[EXTRACTED INFORMATION]:

-=-=-=-=-

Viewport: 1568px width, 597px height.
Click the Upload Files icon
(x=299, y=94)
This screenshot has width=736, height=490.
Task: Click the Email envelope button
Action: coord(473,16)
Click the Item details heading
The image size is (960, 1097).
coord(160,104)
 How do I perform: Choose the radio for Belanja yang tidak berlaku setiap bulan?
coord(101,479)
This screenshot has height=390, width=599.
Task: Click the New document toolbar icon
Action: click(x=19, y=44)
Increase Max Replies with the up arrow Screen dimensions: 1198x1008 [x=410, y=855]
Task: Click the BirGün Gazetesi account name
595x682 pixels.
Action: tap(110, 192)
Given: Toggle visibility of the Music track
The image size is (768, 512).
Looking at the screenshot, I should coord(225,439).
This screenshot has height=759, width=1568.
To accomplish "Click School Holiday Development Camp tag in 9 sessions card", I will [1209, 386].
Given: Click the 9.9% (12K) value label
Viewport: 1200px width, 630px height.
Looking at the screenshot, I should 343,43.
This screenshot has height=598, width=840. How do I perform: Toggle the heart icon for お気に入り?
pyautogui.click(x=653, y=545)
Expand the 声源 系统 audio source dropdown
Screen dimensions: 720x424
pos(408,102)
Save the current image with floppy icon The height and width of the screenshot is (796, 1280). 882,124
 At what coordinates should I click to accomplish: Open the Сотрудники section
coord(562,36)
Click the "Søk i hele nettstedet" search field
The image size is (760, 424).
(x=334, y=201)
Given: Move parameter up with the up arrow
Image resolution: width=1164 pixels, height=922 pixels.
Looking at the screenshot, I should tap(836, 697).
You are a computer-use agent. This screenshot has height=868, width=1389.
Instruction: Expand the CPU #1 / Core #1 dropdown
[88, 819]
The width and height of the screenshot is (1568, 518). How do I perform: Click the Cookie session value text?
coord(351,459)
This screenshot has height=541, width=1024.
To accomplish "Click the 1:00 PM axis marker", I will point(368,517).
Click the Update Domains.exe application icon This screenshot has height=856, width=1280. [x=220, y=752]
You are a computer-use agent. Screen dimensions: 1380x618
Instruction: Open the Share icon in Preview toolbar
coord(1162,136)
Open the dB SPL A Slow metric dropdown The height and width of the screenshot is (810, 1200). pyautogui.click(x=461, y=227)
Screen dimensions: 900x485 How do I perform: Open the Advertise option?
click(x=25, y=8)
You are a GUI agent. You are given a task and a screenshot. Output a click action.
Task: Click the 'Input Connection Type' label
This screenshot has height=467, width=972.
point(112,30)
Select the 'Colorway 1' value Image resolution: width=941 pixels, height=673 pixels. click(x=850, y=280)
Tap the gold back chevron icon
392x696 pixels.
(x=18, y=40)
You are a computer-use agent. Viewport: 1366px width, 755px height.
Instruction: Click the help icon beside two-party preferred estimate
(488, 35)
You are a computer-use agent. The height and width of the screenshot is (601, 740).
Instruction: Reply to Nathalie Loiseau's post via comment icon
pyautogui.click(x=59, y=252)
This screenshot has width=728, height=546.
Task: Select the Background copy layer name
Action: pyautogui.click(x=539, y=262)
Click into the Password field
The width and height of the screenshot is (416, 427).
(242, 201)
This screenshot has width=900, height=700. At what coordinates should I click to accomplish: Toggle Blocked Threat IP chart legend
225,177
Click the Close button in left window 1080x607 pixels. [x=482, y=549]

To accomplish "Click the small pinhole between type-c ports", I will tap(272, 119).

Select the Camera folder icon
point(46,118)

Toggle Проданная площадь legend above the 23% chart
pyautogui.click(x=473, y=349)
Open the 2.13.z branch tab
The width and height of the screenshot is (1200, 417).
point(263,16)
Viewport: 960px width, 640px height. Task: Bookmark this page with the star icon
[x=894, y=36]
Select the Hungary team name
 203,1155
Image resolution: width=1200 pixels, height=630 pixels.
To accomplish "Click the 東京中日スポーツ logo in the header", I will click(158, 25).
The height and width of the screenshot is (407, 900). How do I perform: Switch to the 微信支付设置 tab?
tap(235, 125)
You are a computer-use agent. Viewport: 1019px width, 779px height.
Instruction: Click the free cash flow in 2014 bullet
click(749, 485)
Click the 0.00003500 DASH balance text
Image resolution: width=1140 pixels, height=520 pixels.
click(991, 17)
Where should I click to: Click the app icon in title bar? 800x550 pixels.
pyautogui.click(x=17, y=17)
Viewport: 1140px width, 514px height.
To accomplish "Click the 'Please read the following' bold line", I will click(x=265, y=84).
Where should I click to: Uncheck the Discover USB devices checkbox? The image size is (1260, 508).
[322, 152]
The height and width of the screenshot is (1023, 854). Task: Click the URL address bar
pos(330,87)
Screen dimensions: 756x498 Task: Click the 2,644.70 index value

-=-=-=-=-

[REQUIREMENT]:
Lines before the one containing "The width and height of the screenshot is (1200, 417)." are not wanted; please set down that line and every line after it through the end of the material, exactly.

[SOLUTION]:
The width and height of the screenshot is (1200, 417).
point(263,16)
Viewport: 960px width, 640px height. Task: Bookmark this page with the star icon
[x=894, y=36]
Select the Hungary team name
 203,1155
Image resolution: width=1200 pixels, height=630 pixels.
To accomplish "Click the 東京中日スポーツ logo in the header", I will click(158, 25).
The height and width of the screenshot is (407, 900). How do I perform: Switch to the 微信支付设置 tab?
tap(235, 125)
You are a computer-use agent. Viewport: 1019px width, 779px height.
Instruction: Click the free cash flow in 2014 bullet
click(749, 485)
Click the 0.00003500 DASH balance text
Image resolution: width=1140 pixels, height=520 pixels.
click(991, 17)
Where should I click to: Click the app icon in title bar? 800x550 pixels.
pyautogui.click(x=17, y=17)
Viewport: 1140px width, 514px height.
To accomplish "Click the 'Please read the following' bold line", I will click(x=265, y=84).
Where should I click to: Uncheck the Discover USB devices checkbox? The image size is (1260, 508).
[322, 152]
The height and width of the screenshot is (1023, 854). Task: Click the URL address bar
pos(330,87)
Screen dimensions: 756x498 Task: Click the 2,644.70 index value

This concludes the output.